The Life Of Thomas Edison History Essay
Thomas Edison
Thomas Edison was born on February 11, 184-7 and died on october 18, 1931. He was the last of seven children, and was largely home-schooled and self-educated. He married twice and had six children. He worked first as a telegrapher before becoming an inventor and entrepreneur. The Edison Manufacturing Company submitted 1,093 successful patents to the US patent office. He is credited with having invented the phonograph, motion pictures, a viable incandescent light bulb and practical electrical lighting and distribution system (Israel, 1998). He is an icon that embodies innovation, progress, commercial success, and one who led the world into the modern era.
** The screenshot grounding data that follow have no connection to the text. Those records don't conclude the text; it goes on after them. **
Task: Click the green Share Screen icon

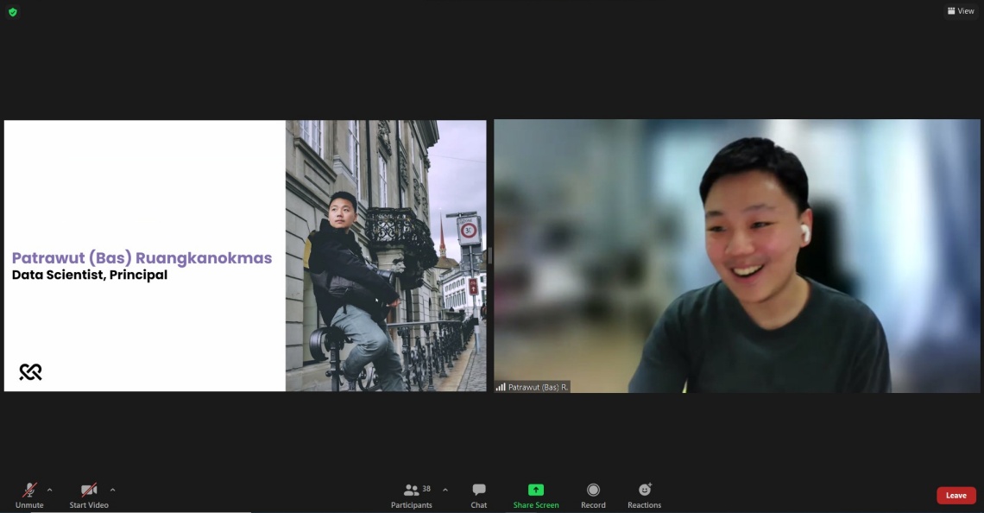Action: coord(536,490)
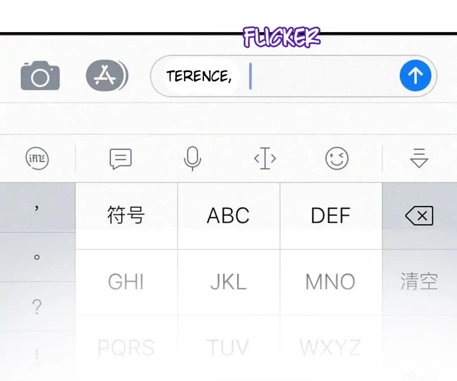Tap the ABC key
This screenshot has height=381, width=457.
point(229,216)

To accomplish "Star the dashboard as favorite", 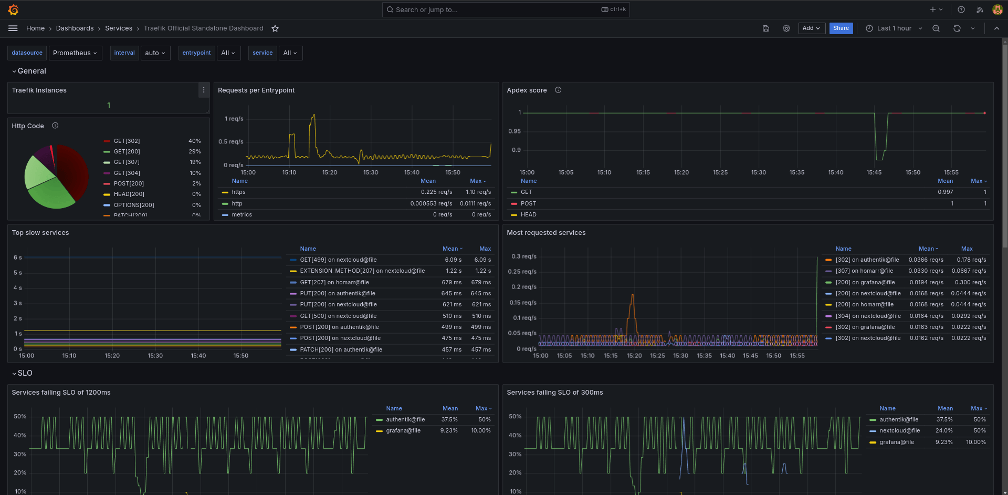I will point(275,28).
Since his rise to fame in the 1870s he has been one of history’s most mythologized figures (Millard, 1990). The richness and complexity of his work, combined with the legends that have surrounded it, make Edison’s career an especially challenging puzzle for those who seek to recover the “real” Edison. However, because of the availability of millions of pages of Edison laboratory notebooks, correspondence, and other documents, historians now have a much clearer understanding of Edison’s life and work. If anything, writings based on the Edison papers have only reinforced the remarkable nature of his career; Edison remains a towering figure in the history of modern technological and business development. At the same time, the “new” Edison differs in several significant ways from the Edison of late nineteenth- and early twentieth-century hagiography (a worshipful or idealized biography). How he established and operated scores of businesses; how he recruited, motivated, and collaborated with other technologists; how he organized and supervised employees; and how he cultivated and leveraged his own public image-in short, how Edison functioned as a leader-have emerged as central themes of his career.
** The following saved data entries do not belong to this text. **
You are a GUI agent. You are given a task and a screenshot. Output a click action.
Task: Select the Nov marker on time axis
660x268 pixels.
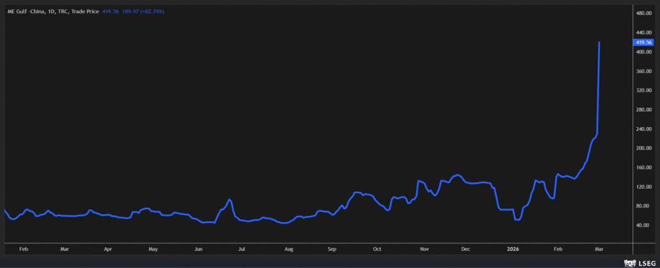tap(424, 248)
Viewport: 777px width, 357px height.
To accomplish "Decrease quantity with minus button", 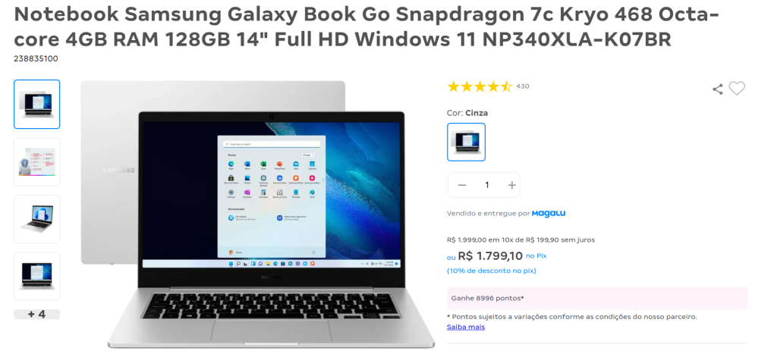I will click(x=462, y=185).
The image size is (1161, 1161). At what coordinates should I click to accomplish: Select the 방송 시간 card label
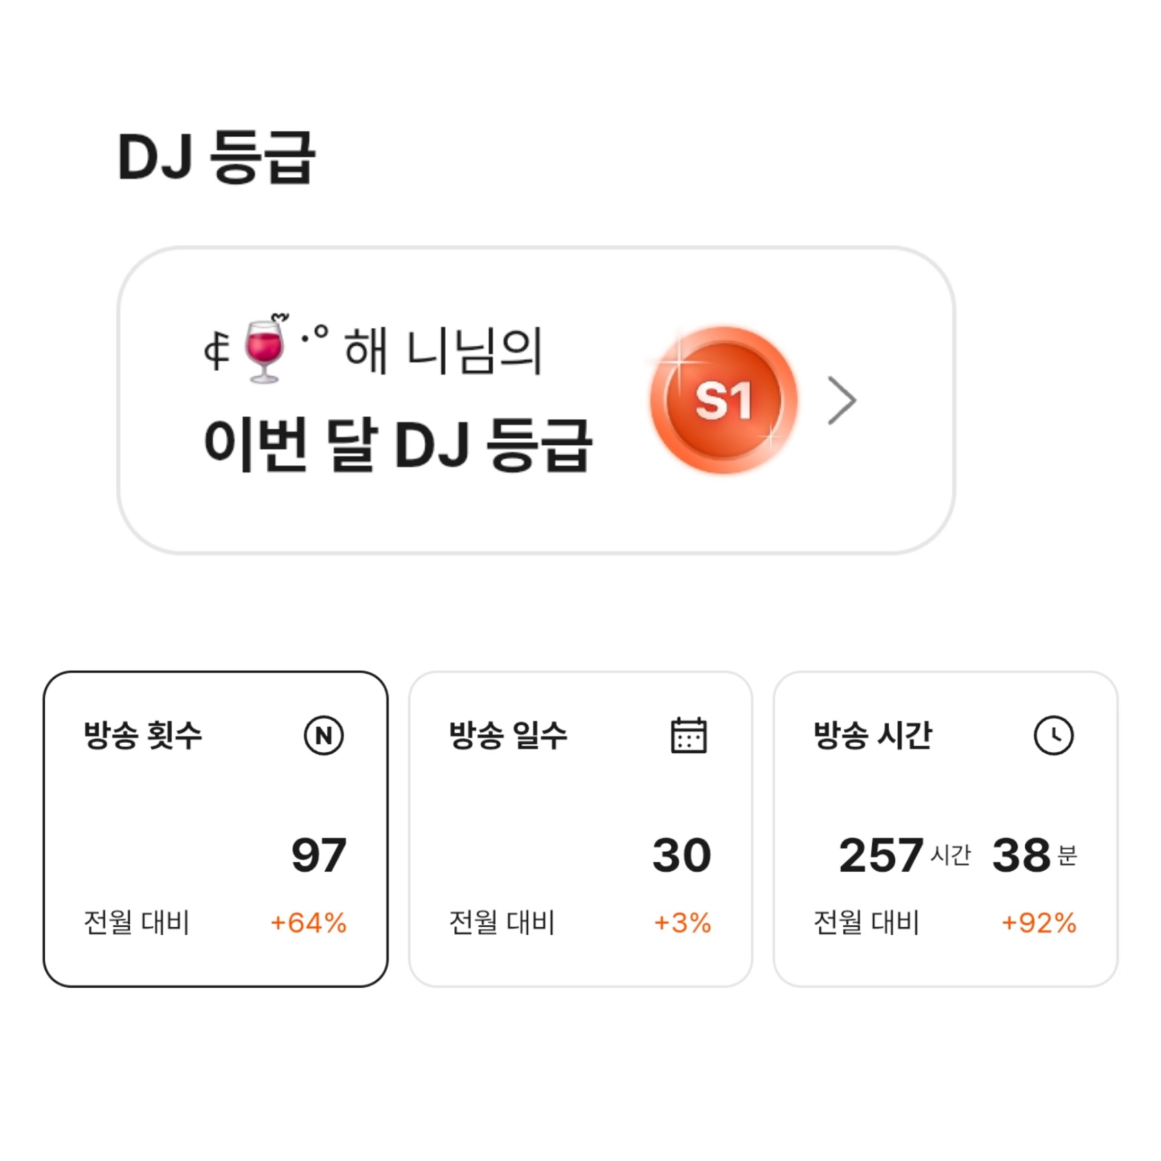point(873,735)
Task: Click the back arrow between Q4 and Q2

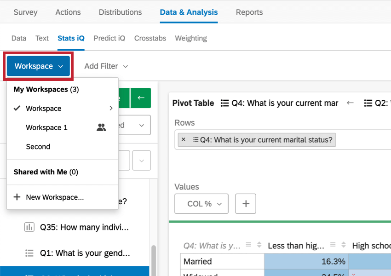Action: pos(350,103)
Edison was issued more than thousand U.S. patents and made major contributions to the development of several of the modern world’s most important industries-telegraphy, telephony, electric light and power, recorded sound (the phonograph), motion pictures, chemical energy storage (batteries)-as well as less sweeping but still notable contributions to the fields of mimeography, railroads, cement, automobiles, ore separation, and others (Friedel & Finn, 1986). His discovery of the socalled Edison effect laid the groundwork for the development of radio. However, Edison was as much an entrepreneur and innovator as he was an inventor. That is, he was centrally occupied not only with creating but also with commercializing. According to many historians of technology, the process of innovation entails both invention and commercial application. This process typically involves applying new ideas to build working prototypes, then (with continual modification) scaling up production for sales. In this way theories, concepts, and designs are first embodied in the physical world, as technology, and then launched in the marketplace, as products. Edison devoted considerable attention to all stages of this process-conceptualization, design, model building, and commercialization-which involved him with a variety of individuals, including scientists and mathematicians, craftsmen and mechanics, investors, politicians, and customers. In his interactions with each kind of stakeholder (a person having an interest in an outcome), Edison exhibited a distinctive and usually quite effective leadership style.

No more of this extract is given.